Bas Heijne, Mens/Onmens
Ik ben altijd een aandachtig lezer van de essays van Bas Heijne geweest. In Mens/Onmens is hij tastend op zoek naar antwoorden op ook voor mij heel essentiële vragen: hoe kunnen we solidair zijn in een wereld die steeds meer versplinterd is, waarin iedereen op zoek is naar iets groters en het algemeen belang het zo vaak aflegt tegen het eigenbelang?
Sander Heijne en Hendrik Noten, Fantoomgroei
Bert Wagendorp waarschuwde in de Volkskrant voor dit boek: ‘het lezen van Fantoomgroei maakt je woedend. De Nederlandse burger is door opeenvolgende regeringen op groteske wijze genaaid. Opeens begrijp je hoe revoluties ontstaan.’ Wie mijn schrijfsels de afgelopen jaren een beetje heeft gevolg, zal veel herkennen. Het beginpunt van Heijne en Noten is hetzelfde rapport van de Rabobank uit februari 2018 waar ik zelf in mijn verhaaltjes over onderwijs en cultuur ook regelmatig naar heb verwezen.

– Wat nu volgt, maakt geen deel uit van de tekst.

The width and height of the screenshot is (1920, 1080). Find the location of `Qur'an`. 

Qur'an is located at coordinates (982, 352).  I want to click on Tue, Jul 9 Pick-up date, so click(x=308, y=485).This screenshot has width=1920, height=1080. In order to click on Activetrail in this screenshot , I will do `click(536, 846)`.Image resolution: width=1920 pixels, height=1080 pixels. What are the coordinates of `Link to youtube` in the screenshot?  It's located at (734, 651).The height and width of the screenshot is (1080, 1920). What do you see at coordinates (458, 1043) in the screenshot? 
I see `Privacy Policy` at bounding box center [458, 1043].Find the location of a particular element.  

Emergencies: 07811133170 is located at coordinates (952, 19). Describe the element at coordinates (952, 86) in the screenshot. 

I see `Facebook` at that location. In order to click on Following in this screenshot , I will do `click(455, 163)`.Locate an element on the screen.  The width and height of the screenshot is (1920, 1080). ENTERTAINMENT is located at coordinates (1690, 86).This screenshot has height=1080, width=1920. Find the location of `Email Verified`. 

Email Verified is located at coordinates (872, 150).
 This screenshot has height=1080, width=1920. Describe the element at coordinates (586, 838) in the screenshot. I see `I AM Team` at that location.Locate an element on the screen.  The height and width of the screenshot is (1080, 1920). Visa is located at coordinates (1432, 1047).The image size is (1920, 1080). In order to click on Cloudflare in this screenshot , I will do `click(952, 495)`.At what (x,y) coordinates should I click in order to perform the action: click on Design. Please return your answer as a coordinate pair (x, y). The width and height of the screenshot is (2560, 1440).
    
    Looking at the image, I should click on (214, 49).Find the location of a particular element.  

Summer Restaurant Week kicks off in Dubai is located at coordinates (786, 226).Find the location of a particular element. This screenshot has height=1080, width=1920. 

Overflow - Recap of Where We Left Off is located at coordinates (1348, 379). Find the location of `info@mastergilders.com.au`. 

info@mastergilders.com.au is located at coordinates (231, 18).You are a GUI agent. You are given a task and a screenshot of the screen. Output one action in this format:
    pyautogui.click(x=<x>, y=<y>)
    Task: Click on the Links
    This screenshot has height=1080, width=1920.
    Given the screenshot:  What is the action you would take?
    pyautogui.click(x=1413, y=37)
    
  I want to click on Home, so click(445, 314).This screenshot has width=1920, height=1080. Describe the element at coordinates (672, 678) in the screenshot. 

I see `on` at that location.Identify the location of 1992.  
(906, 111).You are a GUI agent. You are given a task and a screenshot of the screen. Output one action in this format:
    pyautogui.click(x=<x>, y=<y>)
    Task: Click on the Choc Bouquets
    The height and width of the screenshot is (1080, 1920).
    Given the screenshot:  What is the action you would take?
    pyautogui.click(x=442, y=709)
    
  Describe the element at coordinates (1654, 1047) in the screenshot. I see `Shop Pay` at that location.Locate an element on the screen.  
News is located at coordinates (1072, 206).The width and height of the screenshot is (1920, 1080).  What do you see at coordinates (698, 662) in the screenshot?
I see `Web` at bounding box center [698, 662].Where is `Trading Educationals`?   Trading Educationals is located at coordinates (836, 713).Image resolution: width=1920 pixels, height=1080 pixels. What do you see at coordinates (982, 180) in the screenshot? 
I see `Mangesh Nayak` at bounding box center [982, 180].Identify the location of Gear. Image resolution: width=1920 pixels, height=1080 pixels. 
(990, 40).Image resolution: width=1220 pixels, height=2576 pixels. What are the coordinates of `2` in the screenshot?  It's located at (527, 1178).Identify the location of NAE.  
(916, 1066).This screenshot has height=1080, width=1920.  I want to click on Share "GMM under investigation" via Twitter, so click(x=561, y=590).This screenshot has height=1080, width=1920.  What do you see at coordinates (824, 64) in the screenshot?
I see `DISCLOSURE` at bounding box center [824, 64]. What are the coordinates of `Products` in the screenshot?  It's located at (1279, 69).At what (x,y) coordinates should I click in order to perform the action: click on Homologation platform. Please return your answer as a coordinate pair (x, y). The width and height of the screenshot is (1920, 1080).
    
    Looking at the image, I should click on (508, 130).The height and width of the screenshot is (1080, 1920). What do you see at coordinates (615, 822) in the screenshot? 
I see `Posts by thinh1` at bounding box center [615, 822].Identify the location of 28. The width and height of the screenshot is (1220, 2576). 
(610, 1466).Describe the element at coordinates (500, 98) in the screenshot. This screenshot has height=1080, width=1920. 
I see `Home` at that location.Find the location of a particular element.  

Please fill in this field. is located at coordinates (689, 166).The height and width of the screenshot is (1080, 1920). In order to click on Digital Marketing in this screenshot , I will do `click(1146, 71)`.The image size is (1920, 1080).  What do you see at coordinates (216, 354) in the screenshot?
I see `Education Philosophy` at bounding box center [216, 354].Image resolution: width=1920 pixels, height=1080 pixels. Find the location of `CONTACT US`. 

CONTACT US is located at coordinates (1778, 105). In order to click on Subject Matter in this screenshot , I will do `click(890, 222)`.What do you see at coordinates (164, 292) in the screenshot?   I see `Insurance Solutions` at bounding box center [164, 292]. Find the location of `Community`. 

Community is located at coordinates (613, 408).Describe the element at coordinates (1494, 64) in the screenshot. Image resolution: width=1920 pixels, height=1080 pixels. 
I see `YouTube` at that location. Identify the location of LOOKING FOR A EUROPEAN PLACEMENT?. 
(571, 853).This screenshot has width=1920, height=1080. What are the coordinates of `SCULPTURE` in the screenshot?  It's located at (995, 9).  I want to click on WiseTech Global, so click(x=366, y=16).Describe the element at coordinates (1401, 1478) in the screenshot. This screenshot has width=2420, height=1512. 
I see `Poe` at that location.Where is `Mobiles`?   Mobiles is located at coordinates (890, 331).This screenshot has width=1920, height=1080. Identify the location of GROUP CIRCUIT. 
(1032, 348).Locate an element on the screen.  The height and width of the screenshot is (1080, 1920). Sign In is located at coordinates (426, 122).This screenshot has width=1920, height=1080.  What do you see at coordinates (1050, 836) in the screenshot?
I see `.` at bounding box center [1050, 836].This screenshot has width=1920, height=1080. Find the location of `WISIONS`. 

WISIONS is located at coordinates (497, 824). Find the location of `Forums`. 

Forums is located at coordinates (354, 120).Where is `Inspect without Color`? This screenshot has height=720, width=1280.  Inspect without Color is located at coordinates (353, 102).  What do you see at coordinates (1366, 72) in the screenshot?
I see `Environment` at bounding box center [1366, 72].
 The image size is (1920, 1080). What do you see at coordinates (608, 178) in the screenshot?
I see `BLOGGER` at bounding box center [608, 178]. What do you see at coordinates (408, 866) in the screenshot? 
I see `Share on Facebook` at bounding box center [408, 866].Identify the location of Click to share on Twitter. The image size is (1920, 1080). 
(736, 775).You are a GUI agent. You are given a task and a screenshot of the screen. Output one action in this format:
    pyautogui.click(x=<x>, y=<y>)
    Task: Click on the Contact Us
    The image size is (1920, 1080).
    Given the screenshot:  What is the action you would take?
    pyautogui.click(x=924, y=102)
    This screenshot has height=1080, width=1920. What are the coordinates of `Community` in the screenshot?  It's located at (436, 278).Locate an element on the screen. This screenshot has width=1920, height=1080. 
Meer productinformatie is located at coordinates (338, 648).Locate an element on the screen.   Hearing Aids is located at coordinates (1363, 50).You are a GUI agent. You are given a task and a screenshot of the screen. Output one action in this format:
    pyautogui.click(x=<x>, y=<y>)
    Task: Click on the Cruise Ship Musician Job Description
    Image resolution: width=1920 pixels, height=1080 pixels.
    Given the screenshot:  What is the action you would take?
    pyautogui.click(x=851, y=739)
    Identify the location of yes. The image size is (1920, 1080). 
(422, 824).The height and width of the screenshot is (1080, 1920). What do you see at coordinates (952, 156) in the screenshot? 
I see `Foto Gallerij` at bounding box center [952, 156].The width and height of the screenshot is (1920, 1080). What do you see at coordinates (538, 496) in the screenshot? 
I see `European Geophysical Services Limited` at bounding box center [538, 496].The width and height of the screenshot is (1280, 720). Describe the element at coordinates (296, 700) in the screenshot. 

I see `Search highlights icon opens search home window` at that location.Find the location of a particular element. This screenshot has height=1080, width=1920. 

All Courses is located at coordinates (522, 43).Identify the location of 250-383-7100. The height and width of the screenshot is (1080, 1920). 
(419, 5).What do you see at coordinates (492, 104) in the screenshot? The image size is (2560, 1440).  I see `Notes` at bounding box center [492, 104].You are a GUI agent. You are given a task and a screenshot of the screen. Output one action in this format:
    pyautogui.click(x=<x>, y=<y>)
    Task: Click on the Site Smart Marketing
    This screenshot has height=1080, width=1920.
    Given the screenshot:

Frans Kellendonk, Mystiek lichaam
De veel te jong verleden Kellendonk is, in ieder geval in mijn ogen, de belangrijkste Nederlandse schrijver van ‘mijn’ generatie. Mystiek lichaam is, aldus Bas Heijne, een ‘wrange, door en door ironische familieroman op het scherpt van de snede’, waarin racisme, antisemitisme, katholicisme, liefde, seks, homoseksualiteit, AIDS, sterven en dood een prominente rol spelen. Bij verschijnen omstreden (wegens het onverhulde antisemitisme van een van de hoofdfiguren), maar inmiddels een klassieker.
Jonathan Littell, De welwillenden
Littell is een Amerikaanse schrijver. Maar De welwillenden schreef hij in het Frans. En hij kreeg er in 2006 de Prix Goncourt voor. Het is een huiveringwekkend boek. Omdat het je de Tweede Wereldoorlog en de gruwelen aan het Oostfront laat meemaken vanuit het perspectief van de dader. De roman leest als de autobiografie van een voormalige SS-Obersturmbahnfürher en op enig moment ontdek je tot je schrik bij jezelf de neiging je te identificeren met de ik-figuur.
Anthony Marra, Een stelsel van elementaire levensvoorwaarden
Marra’s boek dateert uit 2013. Het is veelvuldig bekroond, zo vaak dat Marra sindsdien van schrik geen roman meer gepubliceerd heeft (wel verhalen). Het speelt zich af in Tsjetsjenië. Het laat zien hoe gruwelijk oorlog is, hoe gruwelijk de Russen oorlog voeren. Ik moest er de afgelopen maanden weer regelmatig aan denken, heb hele stukken herlezen. Het is, vrees ik, opnieuw actueel.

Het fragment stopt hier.